Exercise prompt: Of all the entries below, only the lines from the one with "Screen dimensions: 1456x833" up to and including the one with "Given: Click the Search notes field" are to be duplicated exactly.

(Data extracted from a collection)
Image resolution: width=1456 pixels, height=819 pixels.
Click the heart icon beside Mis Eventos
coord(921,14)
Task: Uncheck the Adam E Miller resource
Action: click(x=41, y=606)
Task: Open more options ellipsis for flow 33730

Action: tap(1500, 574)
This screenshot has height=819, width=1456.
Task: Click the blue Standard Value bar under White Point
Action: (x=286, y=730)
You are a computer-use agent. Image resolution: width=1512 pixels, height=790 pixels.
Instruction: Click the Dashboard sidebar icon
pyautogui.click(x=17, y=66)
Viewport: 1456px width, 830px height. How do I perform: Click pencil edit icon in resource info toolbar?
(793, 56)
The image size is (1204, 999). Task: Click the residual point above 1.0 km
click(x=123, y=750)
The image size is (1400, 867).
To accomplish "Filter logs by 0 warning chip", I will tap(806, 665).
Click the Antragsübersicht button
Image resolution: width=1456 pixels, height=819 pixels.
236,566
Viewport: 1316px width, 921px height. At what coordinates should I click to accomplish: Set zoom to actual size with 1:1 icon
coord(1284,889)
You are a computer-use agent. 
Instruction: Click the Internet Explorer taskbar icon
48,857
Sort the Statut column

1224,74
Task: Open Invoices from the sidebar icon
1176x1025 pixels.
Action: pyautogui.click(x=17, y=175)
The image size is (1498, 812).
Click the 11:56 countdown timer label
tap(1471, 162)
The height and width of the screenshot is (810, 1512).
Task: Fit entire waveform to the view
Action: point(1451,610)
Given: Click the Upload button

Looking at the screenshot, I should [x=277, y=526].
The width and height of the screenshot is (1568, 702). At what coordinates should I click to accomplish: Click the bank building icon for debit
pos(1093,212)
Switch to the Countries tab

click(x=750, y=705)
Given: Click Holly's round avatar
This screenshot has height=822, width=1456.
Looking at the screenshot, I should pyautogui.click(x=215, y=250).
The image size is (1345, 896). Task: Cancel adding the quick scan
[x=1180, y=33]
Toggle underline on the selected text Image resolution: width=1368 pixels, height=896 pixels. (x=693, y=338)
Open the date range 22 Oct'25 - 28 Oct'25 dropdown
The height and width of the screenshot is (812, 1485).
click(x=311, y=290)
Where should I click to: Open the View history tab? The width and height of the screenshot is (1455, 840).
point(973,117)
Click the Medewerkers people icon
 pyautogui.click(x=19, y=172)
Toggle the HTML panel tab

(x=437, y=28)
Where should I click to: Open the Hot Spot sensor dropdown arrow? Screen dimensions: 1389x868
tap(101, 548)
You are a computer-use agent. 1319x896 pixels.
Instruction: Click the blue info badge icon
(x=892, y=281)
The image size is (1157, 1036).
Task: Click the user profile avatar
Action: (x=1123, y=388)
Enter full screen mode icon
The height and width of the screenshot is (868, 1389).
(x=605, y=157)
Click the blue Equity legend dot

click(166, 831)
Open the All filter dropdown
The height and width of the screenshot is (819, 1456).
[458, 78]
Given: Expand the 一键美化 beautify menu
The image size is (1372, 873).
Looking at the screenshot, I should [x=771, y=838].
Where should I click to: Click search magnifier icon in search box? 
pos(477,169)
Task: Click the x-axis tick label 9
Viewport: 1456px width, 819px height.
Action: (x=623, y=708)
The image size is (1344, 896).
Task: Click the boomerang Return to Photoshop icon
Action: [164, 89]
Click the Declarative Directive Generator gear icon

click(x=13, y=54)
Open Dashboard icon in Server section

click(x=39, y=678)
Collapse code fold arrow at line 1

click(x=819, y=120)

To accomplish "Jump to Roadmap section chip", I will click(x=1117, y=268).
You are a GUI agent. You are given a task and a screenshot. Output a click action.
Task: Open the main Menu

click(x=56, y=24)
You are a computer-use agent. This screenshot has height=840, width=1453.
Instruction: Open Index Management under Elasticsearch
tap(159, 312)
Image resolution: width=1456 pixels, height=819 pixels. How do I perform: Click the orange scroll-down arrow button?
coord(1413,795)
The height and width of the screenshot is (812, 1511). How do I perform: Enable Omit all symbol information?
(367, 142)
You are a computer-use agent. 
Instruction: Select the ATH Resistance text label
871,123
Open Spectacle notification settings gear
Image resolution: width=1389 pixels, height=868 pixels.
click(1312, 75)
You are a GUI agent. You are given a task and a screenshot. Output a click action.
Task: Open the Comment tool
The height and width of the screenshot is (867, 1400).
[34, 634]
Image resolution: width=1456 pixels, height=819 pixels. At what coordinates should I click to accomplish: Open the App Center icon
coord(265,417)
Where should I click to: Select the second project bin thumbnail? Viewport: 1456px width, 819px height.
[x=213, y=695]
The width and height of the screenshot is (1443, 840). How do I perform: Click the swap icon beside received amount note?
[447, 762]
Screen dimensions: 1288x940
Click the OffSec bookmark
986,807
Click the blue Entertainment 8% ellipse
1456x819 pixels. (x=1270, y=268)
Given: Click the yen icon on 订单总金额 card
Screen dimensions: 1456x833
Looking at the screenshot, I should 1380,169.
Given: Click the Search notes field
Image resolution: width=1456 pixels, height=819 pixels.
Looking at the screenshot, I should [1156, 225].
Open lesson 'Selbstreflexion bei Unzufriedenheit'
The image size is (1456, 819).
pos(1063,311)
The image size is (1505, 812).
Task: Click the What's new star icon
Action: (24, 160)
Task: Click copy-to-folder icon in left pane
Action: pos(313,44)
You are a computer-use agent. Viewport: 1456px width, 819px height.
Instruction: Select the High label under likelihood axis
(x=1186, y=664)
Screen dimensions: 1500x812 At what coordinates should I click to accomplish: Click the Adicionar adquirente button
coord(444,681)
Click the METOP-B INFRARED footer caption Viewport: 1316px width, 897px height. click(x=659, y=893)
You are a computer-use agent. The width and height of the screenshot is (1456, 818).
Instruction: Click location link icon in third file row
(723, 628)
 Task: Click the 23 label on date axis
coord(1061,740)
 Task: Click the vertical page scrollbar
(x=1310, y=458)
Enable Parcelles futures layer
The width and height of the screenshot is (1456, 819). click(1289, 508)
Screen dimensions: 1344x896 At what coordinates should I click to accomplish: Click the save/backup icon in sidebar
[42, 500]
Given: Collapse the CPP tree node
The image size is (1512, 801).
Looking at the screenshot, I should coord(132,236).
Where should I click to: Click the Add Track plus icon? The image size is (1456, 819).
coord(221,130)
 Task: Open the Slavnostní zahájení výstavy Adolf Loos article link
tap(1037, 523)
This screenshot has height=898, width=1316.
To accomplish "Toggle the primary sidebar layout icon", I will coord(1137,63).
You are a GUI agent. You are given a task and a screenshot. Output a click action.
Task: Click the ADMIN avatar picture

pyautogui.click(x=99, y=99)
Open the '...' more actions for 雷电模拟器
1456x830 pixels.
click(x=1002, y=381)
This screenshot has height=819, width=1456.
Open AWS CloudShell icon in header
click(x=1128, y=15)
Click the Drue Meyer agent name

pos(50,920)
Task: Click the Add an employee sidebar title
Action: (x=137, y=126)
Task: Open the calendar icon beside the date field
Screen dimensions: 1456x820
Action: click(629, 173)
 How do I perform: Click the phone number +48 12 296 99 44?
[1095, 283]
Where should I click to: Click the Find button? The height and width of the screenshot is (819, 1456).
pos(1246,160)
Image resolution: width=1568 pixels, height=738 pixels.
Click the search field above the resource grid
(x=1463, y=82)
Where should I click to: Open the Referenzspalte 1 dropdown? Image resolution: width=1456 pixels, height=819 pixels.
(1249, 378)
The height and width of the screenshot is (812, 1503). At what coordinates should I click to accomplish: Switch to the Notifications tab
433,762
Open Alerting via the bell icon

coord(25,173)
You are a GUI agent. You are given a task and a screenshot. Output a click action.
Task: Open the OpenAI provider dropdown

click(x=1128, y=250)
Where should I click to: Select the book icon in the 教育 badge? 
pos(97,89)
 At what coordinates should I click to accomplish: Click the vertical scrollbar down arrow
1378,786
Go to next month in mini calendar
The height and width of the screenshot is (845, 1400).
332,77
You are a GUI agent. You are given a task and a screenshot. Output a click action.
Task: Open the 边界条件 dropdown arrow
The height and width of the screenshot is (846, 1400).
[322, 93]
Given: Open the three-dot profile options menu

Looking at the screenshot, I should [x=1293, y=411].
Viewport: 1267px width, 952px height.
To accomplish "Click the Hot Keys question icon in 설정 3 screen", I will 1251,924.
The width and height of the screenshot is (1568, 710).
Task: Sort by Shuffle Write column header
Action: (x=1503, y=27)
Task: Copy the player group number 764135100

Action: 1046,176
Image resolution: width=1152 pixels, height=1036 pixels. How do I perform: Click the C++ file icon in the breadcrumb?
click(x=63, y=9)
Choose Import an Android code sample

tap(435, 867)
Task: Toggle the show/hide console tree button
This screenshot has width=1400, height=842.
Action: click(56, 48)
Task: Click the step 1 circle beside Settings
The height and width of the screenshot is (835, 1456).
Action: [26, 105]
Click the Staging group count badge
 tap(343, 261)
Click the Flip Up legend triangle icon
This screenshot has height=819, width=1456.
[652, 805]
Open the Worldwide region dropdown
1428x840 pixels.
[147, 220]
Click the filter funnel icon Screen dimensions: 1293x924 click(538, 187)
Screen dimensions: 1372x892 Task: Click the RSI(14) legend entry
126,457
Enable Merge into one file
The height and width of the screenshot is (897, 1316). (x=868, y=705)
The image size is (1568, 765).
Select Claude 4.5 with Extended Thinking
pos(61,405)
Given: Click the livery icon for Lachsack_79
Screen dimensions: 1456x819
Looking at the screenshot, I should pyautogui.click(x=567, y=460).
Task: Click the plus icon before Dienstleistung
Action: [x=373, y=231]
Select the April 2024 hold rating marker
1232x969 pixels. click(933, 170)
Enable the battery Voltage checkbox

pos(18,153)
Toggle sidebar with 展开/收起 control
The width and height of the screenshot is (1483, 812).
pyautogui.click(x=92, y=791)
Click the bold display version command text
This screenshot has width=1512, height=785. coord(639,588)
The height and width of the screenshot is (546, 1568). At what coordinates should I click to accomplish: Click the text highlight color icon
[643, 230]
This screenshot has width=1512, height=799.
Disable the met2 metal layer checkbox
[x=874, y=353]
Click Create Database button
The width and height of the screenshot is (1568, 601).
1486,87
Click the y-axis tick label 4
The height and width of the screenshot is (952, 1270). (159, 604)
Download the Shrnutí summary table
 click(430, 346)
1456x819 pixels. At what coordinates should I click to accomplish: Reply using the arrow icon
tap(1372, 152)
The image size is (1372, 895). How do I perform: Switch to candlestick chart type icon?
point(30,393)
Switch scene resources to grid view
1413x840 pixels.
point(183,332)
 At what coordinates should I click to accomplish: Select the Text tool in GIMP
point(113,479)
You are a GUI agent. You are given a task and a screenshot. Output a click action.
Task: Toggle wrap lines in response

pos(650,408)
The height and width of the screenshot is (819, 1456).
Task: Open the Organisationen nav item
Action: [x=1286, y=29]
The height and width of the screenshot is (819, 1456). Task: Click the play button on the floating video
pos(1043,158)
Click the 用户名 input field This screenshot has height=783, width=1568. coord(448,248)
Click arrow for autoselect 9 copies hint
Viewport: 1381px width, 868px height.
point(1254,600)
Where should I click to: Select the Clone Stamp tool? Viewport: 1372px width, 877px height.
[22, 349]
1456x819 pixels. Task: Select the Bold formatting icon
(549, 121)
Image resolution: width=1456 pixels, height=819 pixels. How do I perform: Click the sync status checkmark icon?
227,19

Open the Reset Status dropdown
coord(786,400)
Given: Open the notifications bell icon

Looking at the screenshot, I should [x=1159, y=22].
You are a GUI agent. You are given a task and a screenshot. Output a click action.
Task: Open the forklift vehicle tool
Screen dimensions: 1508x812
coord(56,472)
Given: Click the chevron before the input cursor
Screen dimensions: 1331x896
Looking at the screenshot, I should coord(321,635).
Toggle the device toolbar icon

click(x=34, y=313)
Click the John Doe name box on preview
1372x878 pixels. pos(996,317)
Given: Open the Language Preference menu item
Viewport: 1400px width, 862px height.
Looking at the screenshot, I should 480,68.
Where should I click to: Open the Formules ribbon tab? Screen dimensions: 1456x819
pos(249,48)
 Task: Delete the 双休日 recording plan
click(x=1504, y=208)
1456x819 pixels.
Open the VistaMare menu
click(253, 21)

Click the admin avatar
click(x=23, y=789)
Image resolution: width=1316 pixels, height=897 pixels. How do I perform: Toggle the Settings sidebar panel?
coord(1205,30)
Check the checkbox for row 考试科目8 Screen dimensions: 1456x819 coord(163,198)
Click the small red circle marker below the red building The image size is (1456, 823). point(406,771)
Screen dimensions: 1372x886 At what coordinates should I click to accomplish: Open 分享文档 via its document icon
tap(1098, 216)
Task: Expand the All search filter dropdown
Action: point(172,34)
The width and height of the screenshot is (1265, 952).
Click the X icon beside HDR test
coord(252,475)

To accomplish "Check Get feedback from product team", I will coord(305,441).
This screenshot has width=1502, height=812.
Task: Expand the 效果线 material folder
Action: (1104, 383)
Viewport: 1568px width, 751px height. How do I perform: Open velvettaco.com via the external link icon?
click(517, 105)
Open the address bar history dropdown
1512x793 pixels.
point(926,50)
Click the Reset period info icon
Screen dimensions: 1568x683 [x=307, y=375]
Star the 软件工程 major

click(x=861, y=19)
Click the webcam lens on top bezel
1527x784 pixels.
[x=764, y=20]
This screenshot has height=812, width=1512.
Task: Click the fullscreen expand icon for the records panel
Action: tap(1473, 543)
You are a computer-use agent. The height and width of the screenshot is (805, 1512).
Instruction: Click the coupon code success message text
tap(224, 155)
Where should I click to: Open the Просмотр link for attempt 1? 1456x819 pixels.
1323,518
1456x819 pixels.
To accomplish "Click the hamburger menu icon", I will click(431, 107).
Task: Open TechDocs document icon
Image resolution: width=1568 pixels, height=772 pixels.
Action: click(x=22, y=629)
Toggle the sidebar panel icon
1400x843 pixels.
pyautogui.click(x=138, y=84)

Answer for this exercise:
Screen dimensions: 1456x833
Looking at the screenshot, I should 1380,169.
Given: Click the Search notes field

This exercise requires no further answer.